There was no opinion against “the Catalans”, who on the contrary ended up being a palliative solution to weave extensive networks of complicity into the business fabric. Even more so since they decided to move their headquarters to Valencia, in the case of CaixaBank, and Alicante, in the case of Sabadell, at the start of the political crisis of the process in Catalonia. The possible merger of BBVA with Banc de Sabadell has shaken the Valencian financial scene, generating deep concern. President Carlos Mazón, who is also from Alicante, did not hesitate on Friday to move aware of what the loss of Sabadell's headquarters could mean for that province and, even more so, of the work of the Catalan entity in the social field. . A concern that the main officials of the Valencian employers' associations conveyed to this newspaper last Thursday at the event organized by La Vanguardia in Valencia, concerned about the banking "concentration" and its translation into the loss of options, and competition, in the banking market. credit.

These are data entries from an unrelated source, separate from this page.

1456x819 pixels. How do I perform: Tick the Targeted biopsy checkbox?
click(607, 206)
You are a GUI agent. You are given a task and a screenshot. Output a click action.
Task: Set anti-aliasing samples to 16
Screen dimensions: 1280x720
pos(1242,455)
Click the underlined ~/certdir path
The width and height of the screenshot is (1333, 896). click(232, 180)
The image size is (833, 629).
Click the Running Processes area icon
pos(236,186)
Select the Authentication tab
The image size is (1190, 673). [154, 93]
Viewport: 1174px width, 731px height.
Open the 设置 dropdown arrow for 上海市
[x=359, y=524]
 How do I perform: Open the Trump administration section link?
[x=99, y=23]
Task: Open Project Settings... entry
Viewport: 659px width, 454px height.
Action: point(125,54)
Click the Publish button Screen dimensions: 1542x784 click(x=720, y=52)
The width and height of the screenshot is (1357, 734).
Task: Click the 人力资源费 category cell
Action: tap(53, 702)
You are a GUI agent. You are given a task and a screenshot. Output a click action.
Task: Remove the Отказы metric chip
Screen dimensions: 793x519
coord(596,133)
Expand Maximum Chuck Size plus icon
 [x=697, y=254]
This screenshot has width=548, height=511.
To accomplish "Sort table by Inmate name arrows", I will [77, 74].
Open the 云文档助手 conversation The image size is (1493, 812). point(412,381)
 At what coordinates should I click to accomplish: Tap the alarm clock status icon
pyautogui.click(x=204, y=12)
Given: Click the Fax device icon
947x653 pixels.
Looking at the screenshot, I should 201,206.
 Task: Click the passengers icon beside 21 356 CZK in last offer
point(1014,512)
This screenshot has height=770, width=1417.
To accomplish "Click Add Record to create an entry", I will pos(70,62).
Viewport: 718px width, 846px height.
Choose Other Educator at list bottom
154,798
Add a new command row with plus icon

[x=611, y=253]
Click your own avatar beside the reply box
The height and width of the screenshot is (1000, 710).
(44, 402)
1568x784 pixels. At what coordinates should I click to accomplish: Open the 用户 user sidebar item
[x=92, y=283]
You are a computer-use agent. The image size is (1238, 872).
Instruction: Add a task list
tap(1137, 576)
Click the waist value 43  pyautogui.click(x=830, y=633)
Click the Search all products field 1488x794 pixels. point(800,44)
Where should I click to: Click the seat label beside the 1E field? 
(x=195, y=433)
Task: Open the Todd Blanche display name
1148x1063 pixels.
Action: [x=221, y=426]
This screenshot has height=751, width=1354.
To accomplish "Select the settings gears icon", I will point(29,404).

Bancaixa and Banc de Sabadell currently have a huge market share in the Valencian Community. In some way, the Catalan entities have become “Valencianized”, the “Catalan enemy” sometimes encouraged by anti-Catalan sectors does not exist in this case. Now the possible departure of Sabadell, due to the possible merger, has reopened the old wound from 2010, the one that was exposed at that dinner and which reflected the failure of the Valencian political class to sustain a financial system that had been exemplary and that ended up falling apart. with the mergers while in other autonomies the resistance was greater. It is still curious that, in a certain way, Catalan and Valencian businessmen, as well as the political systems of both autonomies, share the same concern and the same interests. We will soon know how all this ends.

PS: When the Catalan independence movement threatened Catalan financial entities with sanctions if they did not return to Catalonia, there was strong response and opposition in the Valencian Community. Important to remember.